*** Material shown ***
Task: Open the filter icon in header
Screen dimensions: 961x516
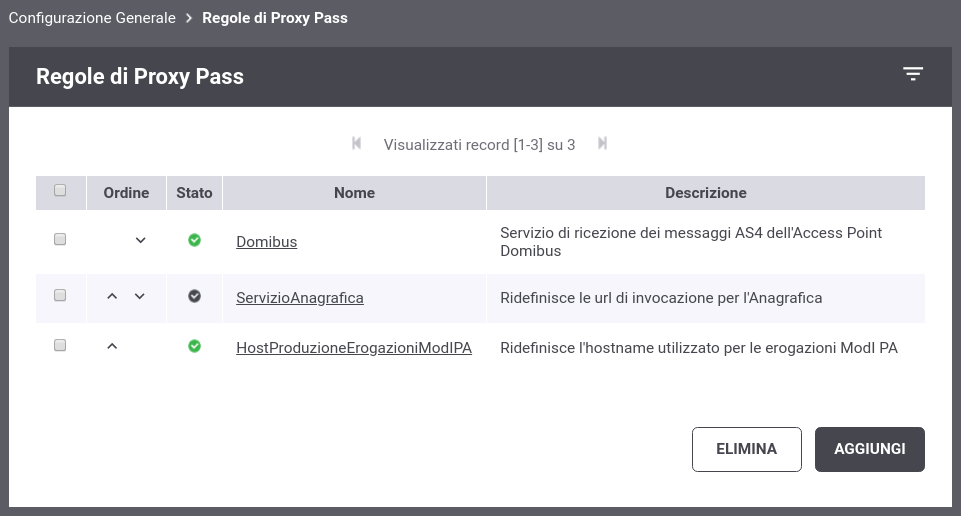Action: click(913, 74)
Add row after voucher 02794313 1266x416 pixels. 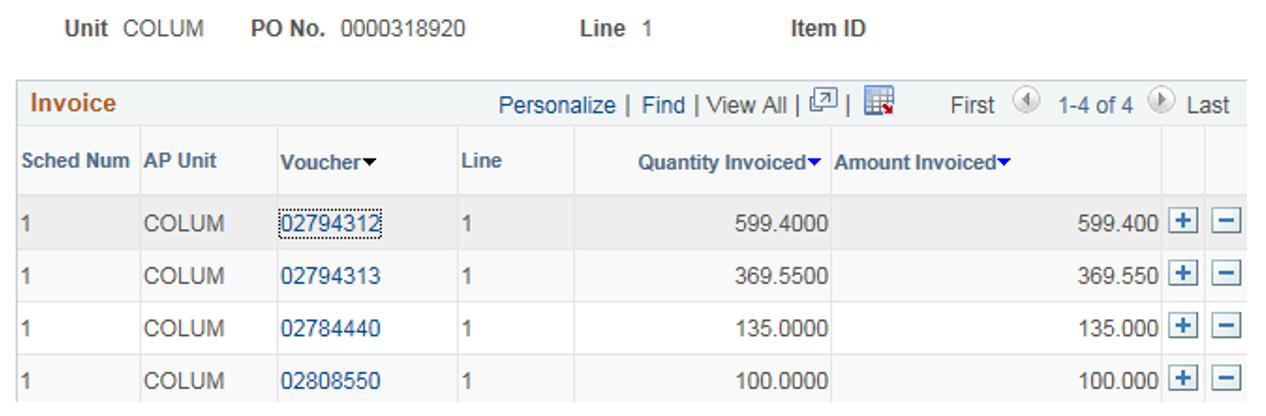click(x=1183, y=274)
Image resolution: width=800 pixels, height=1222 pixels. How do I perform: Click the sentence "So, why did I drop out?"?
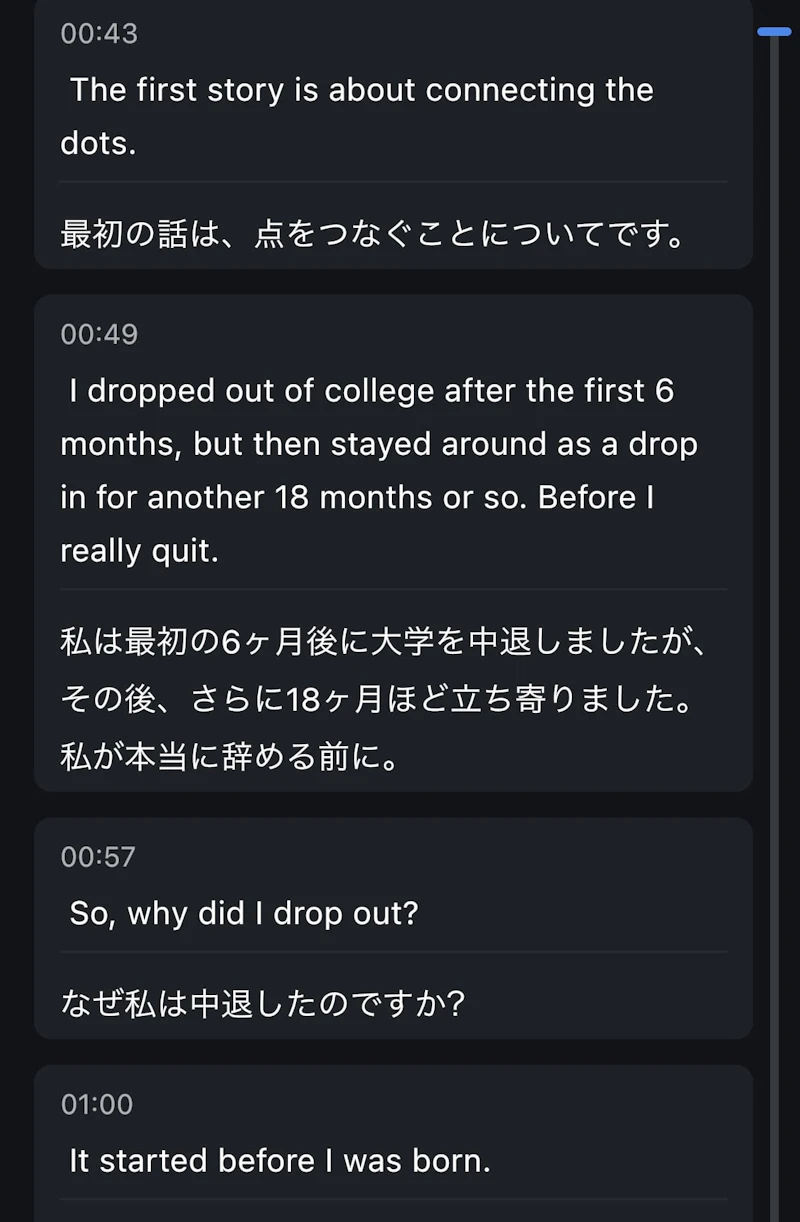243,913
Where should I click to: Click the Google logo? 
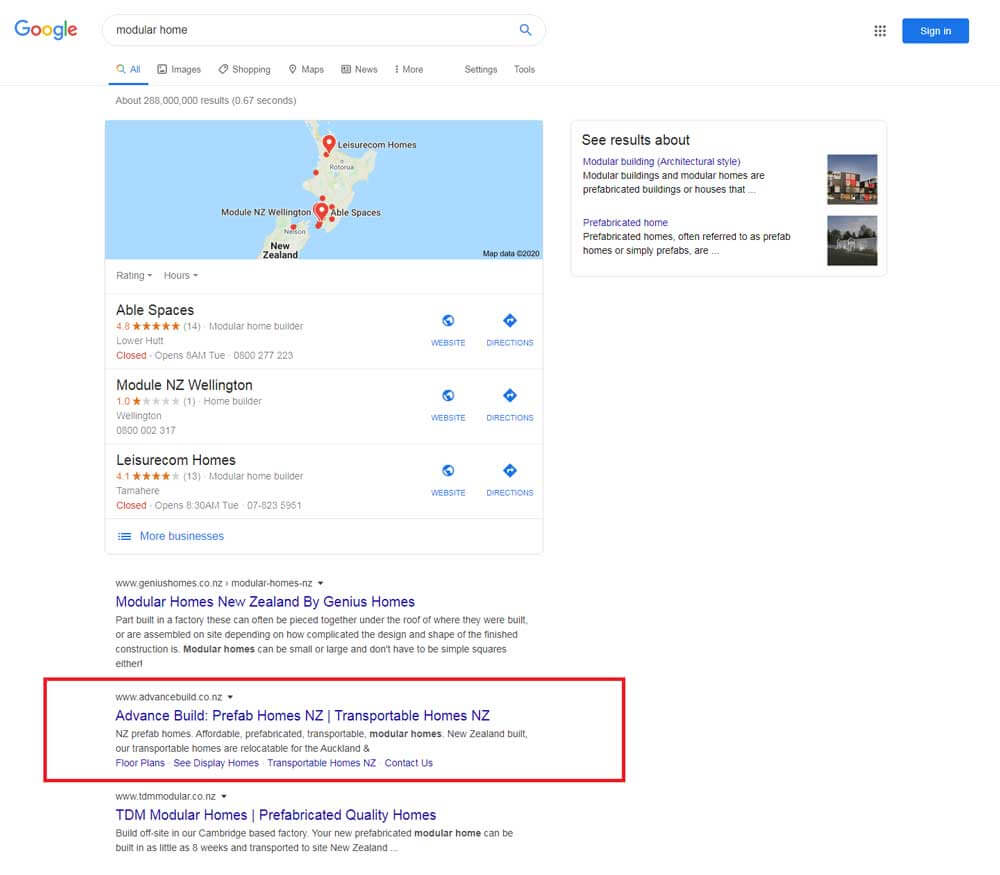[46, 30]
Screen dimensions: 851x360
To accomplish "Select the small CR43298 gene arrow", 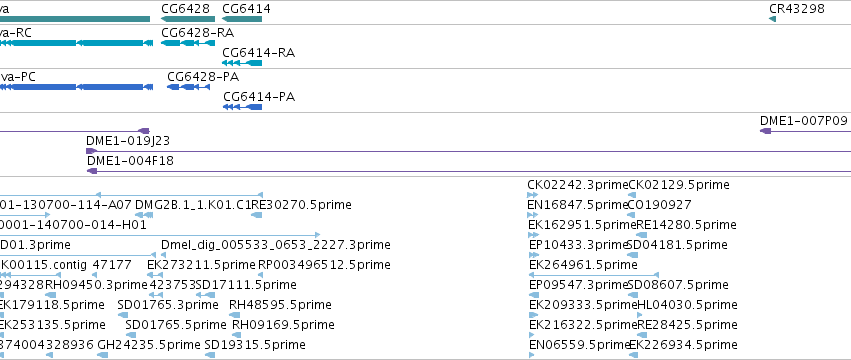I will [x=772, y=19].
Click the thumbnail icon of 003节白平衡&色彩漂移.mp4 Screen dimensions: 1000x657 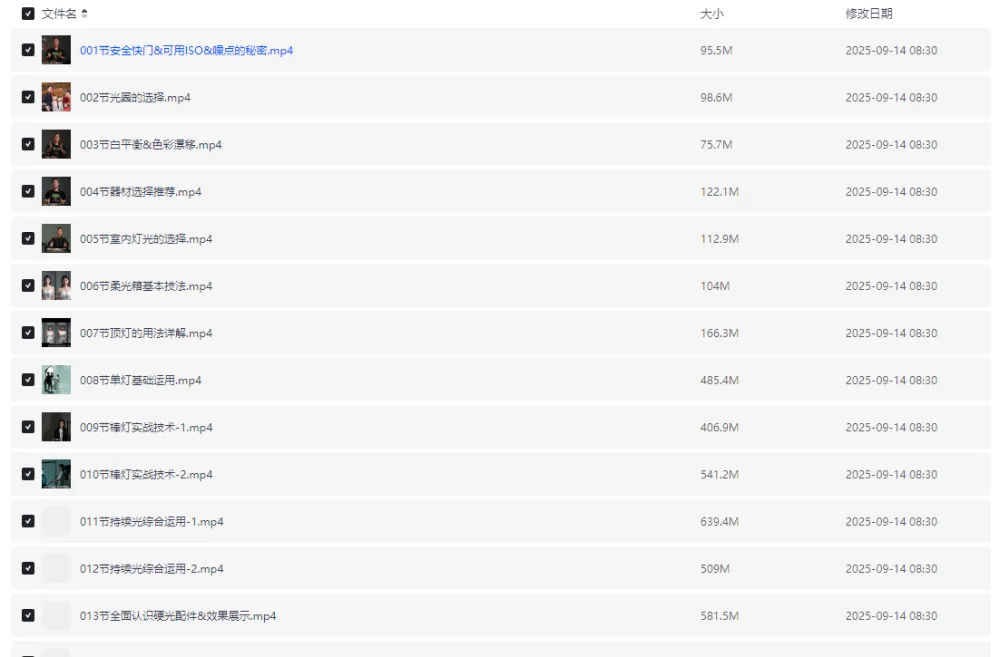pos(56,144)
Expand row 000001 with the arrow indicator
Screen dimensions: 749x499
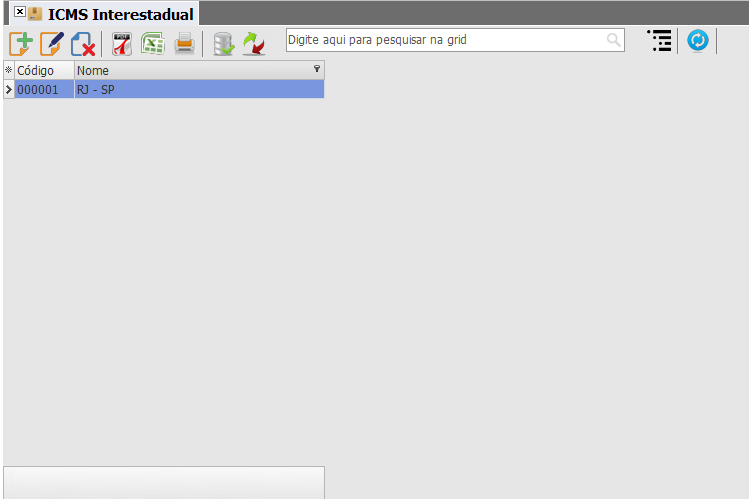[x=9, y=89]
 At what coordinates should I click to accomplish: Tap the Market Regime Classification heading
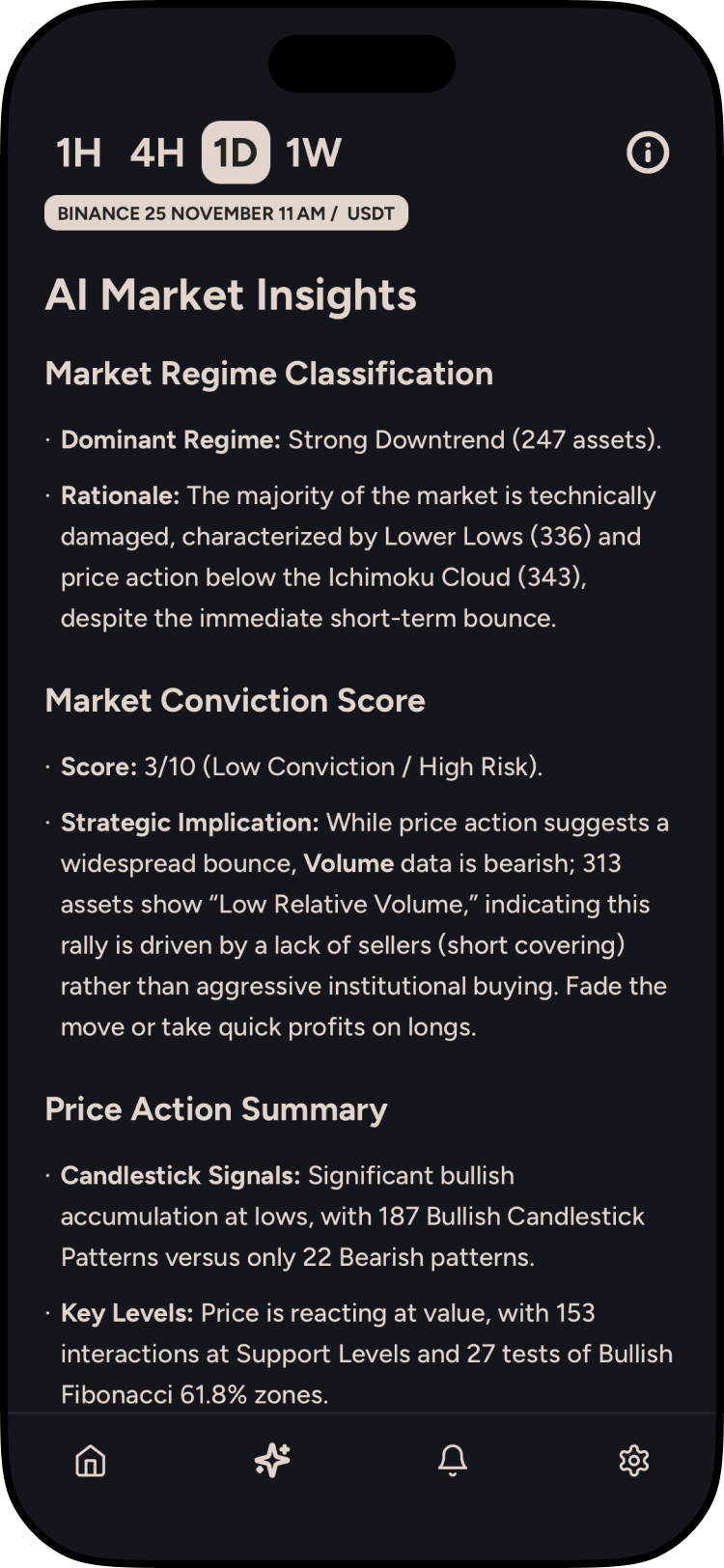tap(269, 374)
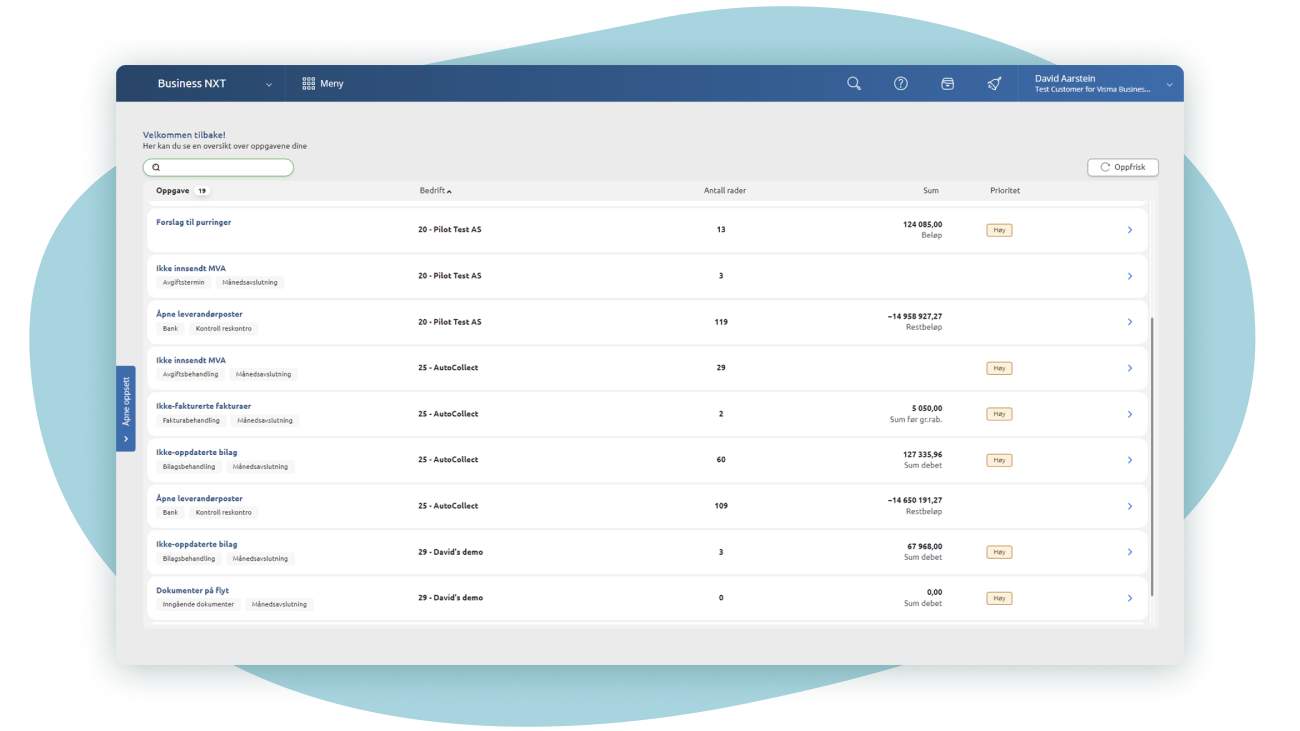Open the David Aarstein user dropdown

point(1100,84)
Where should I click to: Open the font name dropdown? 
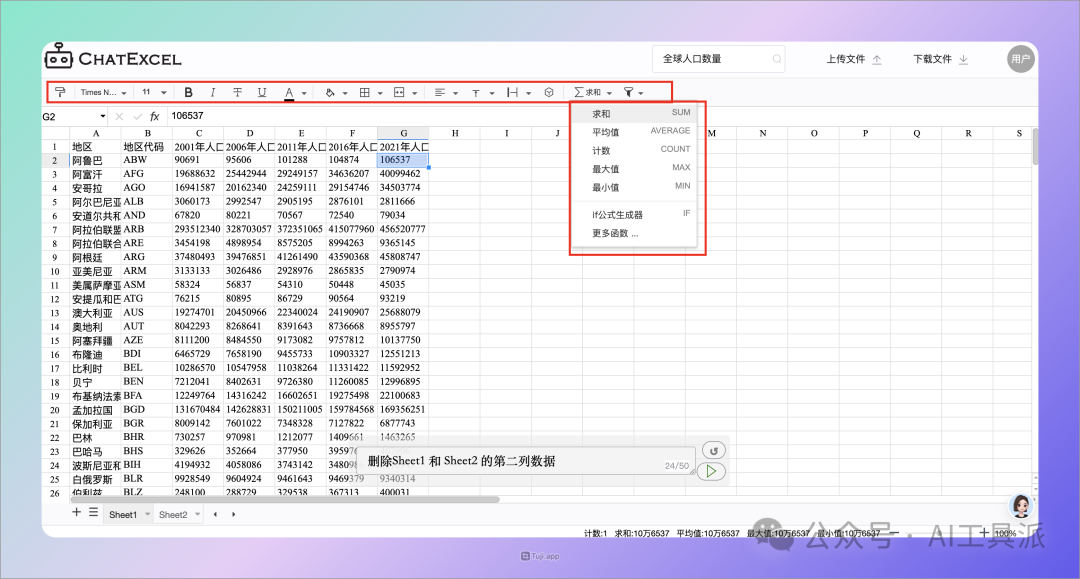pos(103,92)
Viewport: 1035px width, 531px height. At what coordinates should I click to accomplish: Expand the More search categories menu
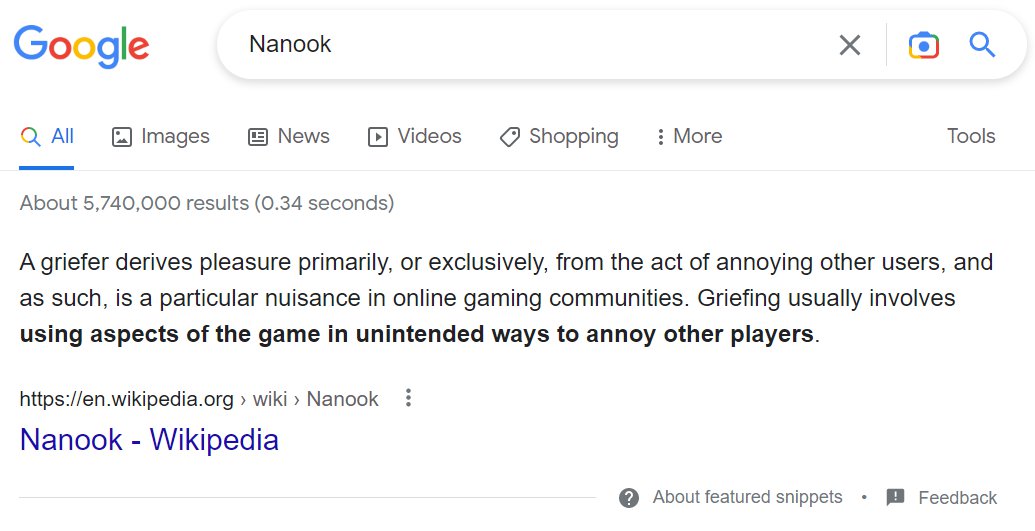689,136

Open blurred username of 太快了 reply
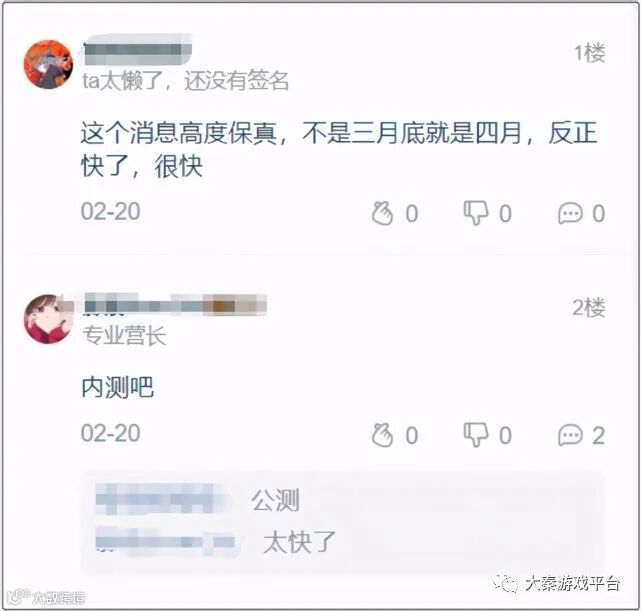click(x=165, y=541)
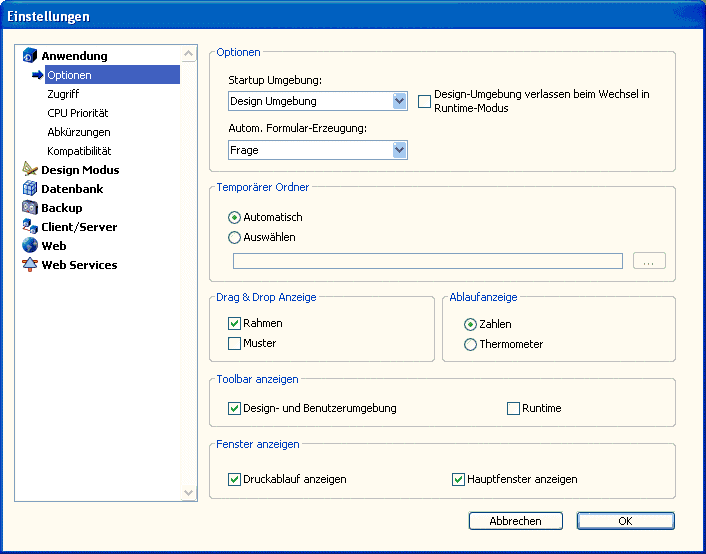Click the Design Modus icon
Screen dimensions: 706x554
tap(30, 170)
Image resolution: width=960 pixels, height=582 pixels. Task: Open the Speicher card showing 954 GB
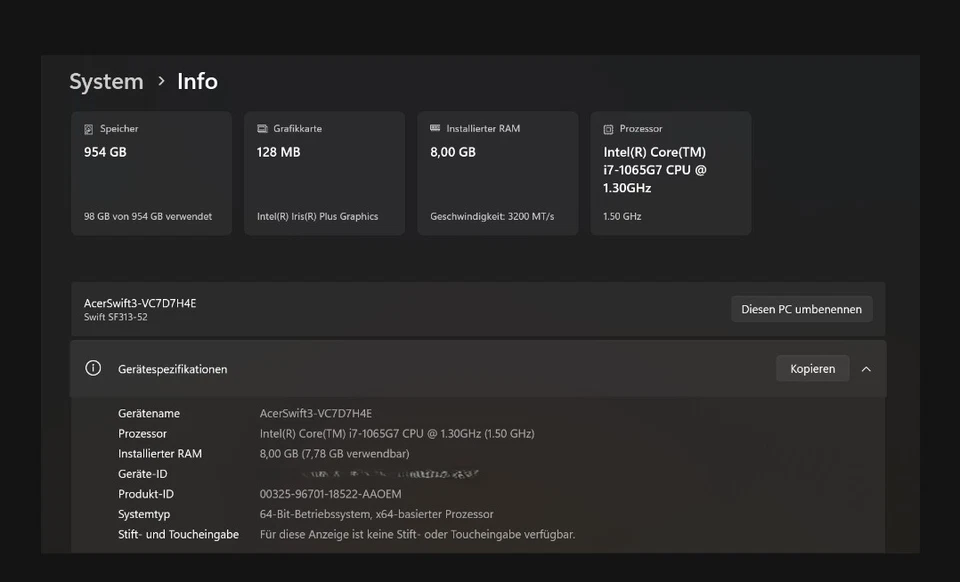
*** End of Material shown ***
- _Your instructions_
Find the word "Task" in the entries above, then copy each line that holds it.

- _Exercise output_
Task: Open the filter icon in header
Image resolution: width=960 pixels, height=582 pixels. Task: Open the Speicher card showing 954 GB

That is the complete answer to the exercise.